Download a printable version of this tutorial in PDF format.

Resistance to change

The natural and normal reaction to change is resistance.  Every individual has a threshold for how much change they can absorb; however, the number one reason front line employees resist change often surprises many project teams. 

The 2005 Best Practices Report identifies the top five reasons front line employees resist change as:

  1. Employees were not aware of the underlying business need for change.

  2. Lay-offs were announced or feared as part of the change.

  3. Employees were unsure if they had the needed skills for success in the future state.

  4. Individuals were comfortable with the current state; they wanted to maintain the personal rewards and sense of accomplishment and fulfillment provided by the status quo.

  5. Employees felt they were being required to do more with less, or do more for the same pay.

Providing the needed information to increase employees' awareness of the business need for change is the first and most important proactive step in successful resistance management.


Proactive and reactive resistance management

Managing resistance during any business change should include both proactive planning and reactive interventions.  All too often, teams rely exclusively on reactive measures when resistance has already resulted in productivity loss and wasted time and resources.

Proactive resistance management involves systematically identifying where resistance might come from and what it might look like.  The team identifies critical gaps and possible points of resistance, and addresses them before they even emerge.  Proactive resistance management requires planning by the team and intervention from sponsors, managers and supervisors.

* Data extract *

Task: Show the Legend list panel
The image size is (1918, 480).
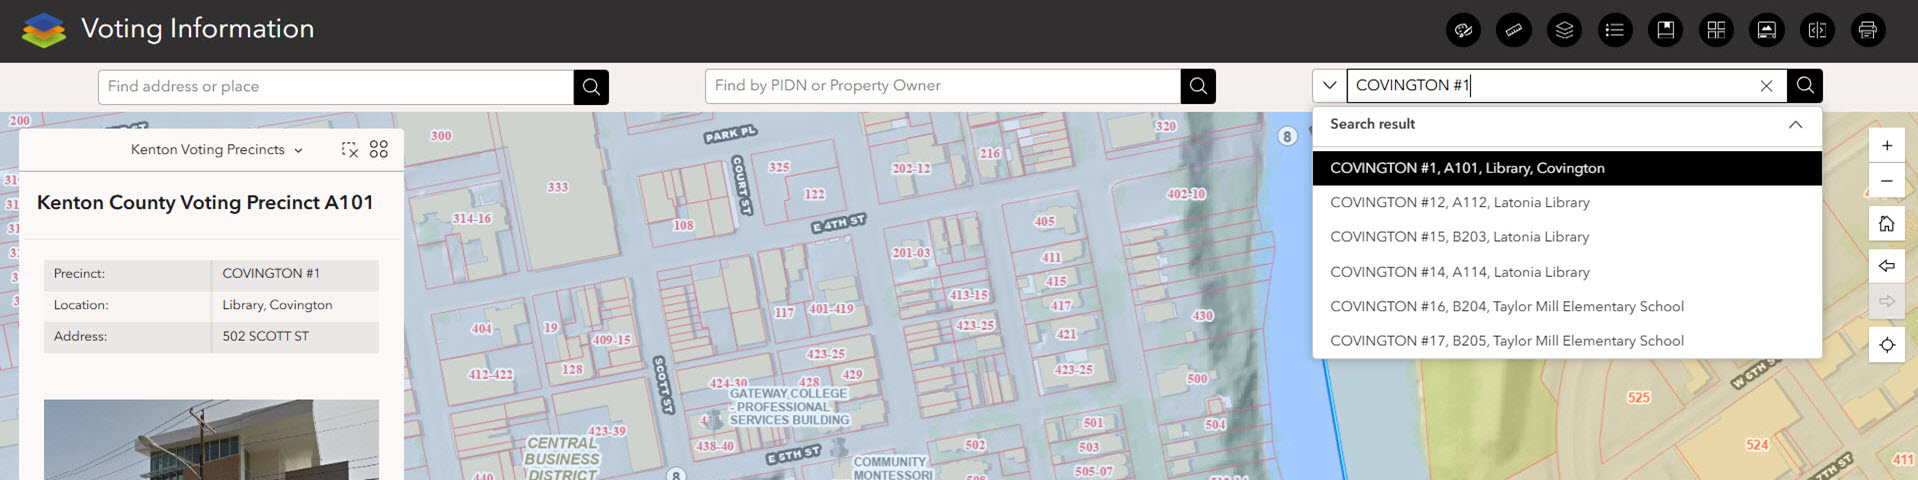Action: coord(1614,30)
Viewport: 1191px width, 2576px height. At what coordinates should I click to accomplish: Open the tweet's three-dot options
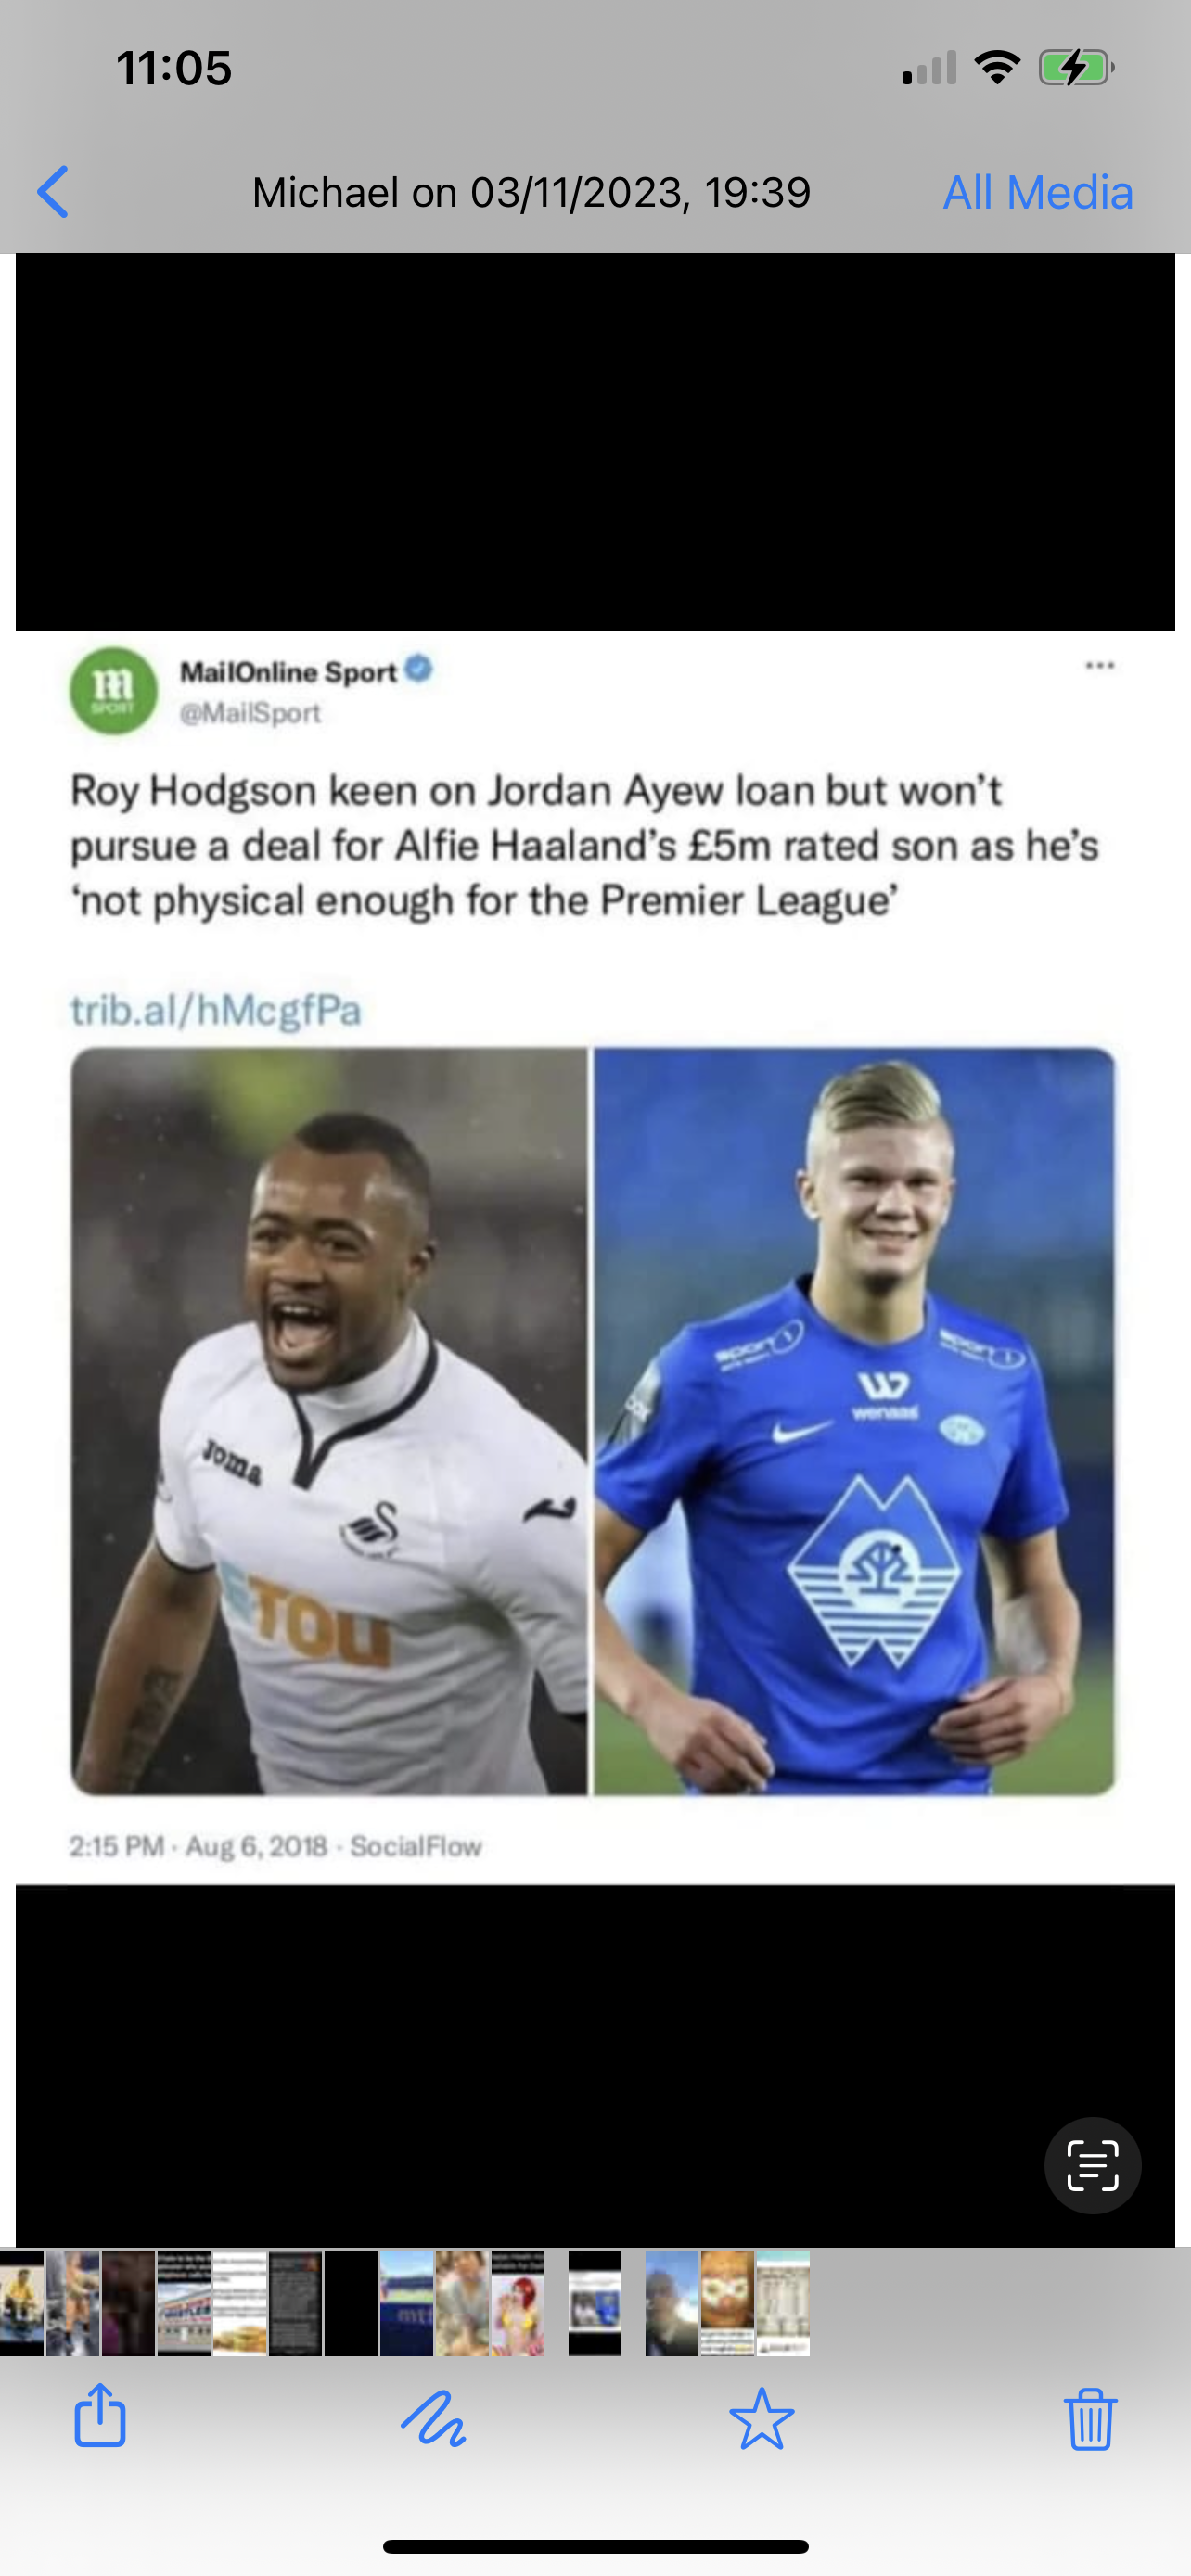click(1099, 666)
...
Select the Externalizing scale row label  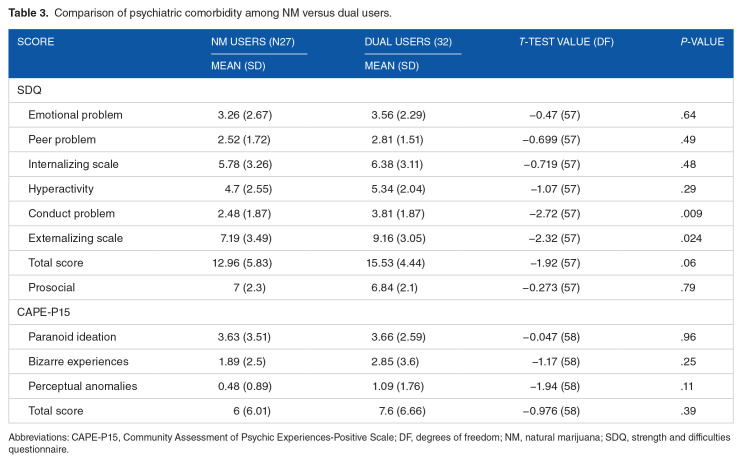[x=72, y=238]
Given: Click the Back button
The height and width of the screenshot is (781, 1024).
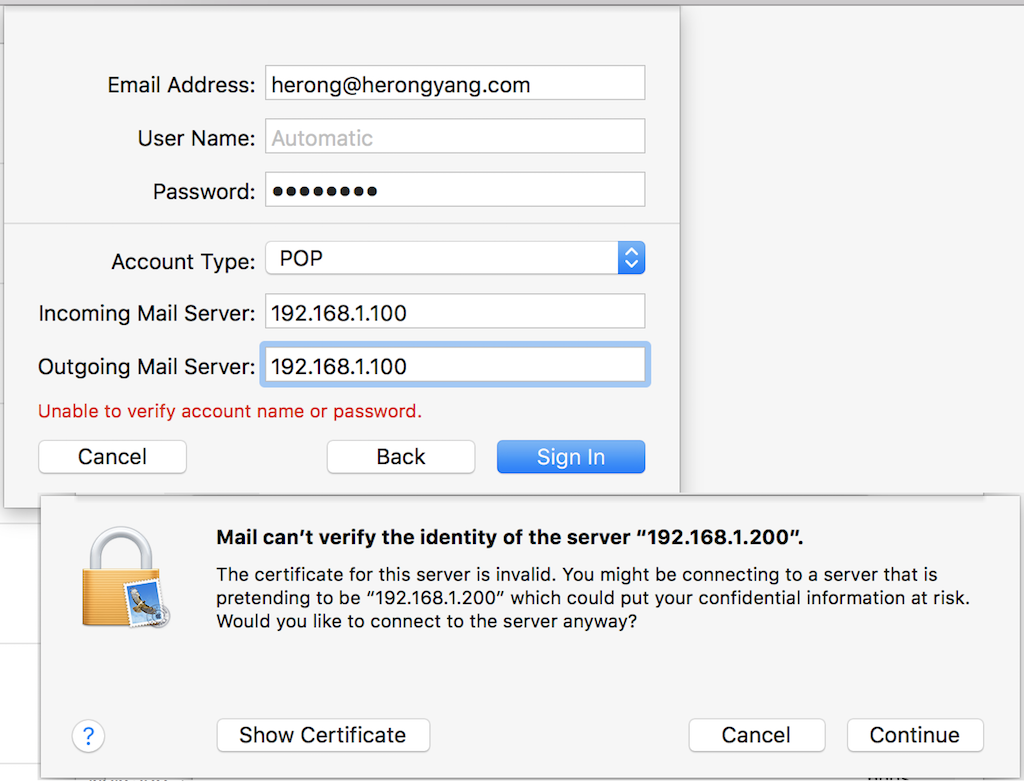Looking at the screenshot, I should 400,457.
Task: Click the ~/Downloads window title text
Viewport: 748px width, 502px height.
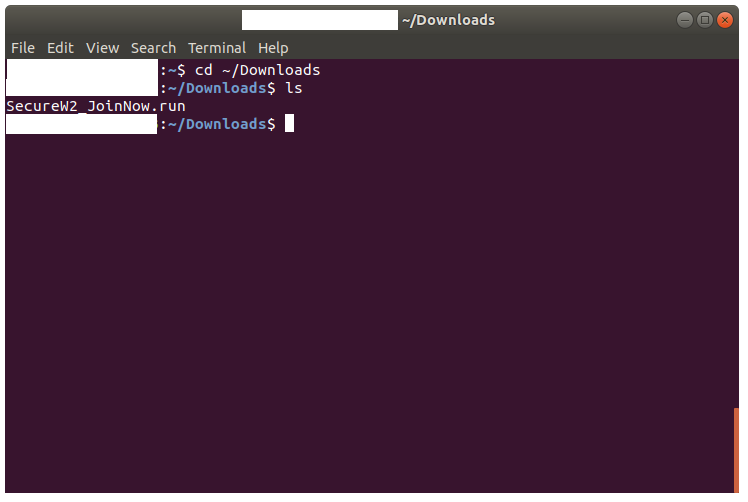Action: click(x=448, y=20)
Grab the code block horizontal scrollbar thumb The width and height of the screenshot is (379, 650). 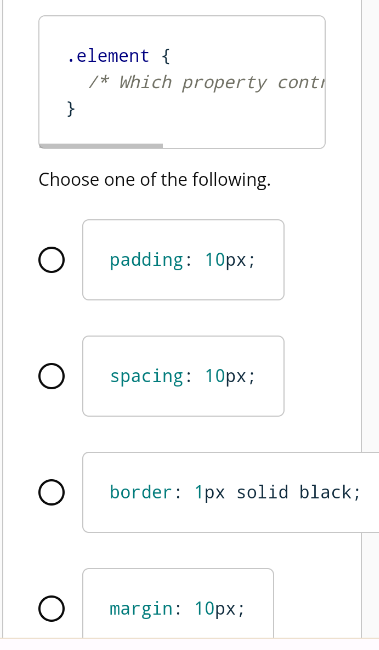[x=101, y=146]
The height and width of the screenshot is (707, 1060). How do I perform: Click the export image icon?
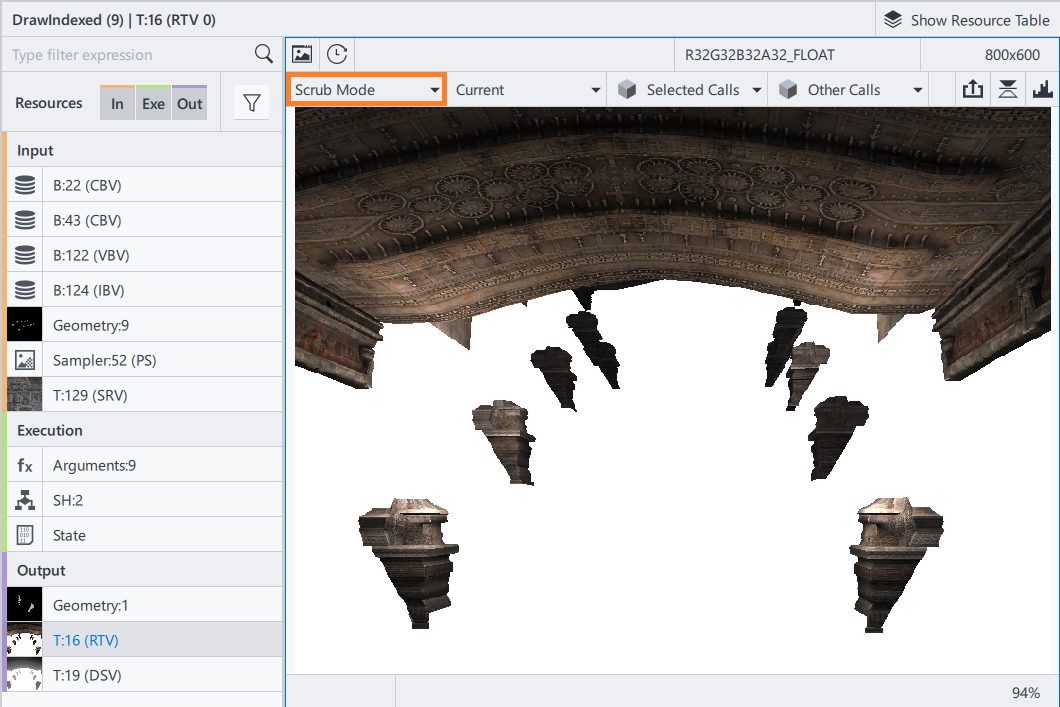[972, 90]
* * *
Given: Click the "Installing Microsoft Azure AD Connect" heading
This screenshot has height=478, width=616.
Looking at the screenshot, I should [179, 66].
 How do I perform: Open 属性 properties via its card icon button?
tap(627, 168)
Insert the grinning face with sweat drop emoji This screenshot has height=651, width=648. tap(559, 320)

* Work to complete *
1. Decide whether each statement agrees with the text on resistance to change. Answer yes or no for each, and quote the words from the text that settle it.
(a) Proactive resistance management needs intervention from sponsors, managers and supervisors.
(b) Teams too often rely only on proactive measures.
(c) The top five reasons for resistance come from a 2003 report.
2. Pick up the text on resistance to change right after its last sentence and keep it going.
The lines have nothing to do with this.

* Exercise answers *
1.
(a) Yes: "Proactive resistance management requires planning by the team and intervention from sponsors, managers and supervisors."
(b) No: "All too often, teams rely exclusively on reactive measures when resistance has already resulted in productivity loss and wasted time and resources."
(c) No: "The 2005 Best Practices Report identifies the top five reasons front line employees resist change as:"

2.
Reactive resistance management is in response to specific points of resistance.  In the reactive situation, the team must listen to employees and identify the source of the resistance.  Specific action steps should be developed, communicated and implemented. 


Resistance management plan

A resistance management plan is a proactive approach to managing resistance.  During the first phase of your change management plan it is important to identify potential resistance points.  As your project implementation progresses, additional areas of resistance may surface.  Below are the four action steps to creating your resistance management plan:

  1. Define what resistance may look like for your change and how it may be identified.

    • Brainstorm with the change management team and project team

    • Brainstorm with the stakeholders and sponsors

  2. For each level with the impacted organization, define a strategy for managing resistance to the change and prepare job aides.  Refer to the resistance management process (this will be provided in the next tutorial or can be found in the Change Management Pilot).  In most cases resistance is best managed by the direct supervisor or highest level manager in the chain of command for that employee.

    • Managing resistance is not the sole responsibility of the change management team or change management lead

    • Be sure to include a strategy for those impacted audiences such as internal and external customers

    • Your strategy should include the WIIFM (what's in it for me) for each level

  3. Prepare and review the resistance management approach with the primary sponsor.

  4. Communicate this resistance management plan to managers and coaches in their change management training sessions.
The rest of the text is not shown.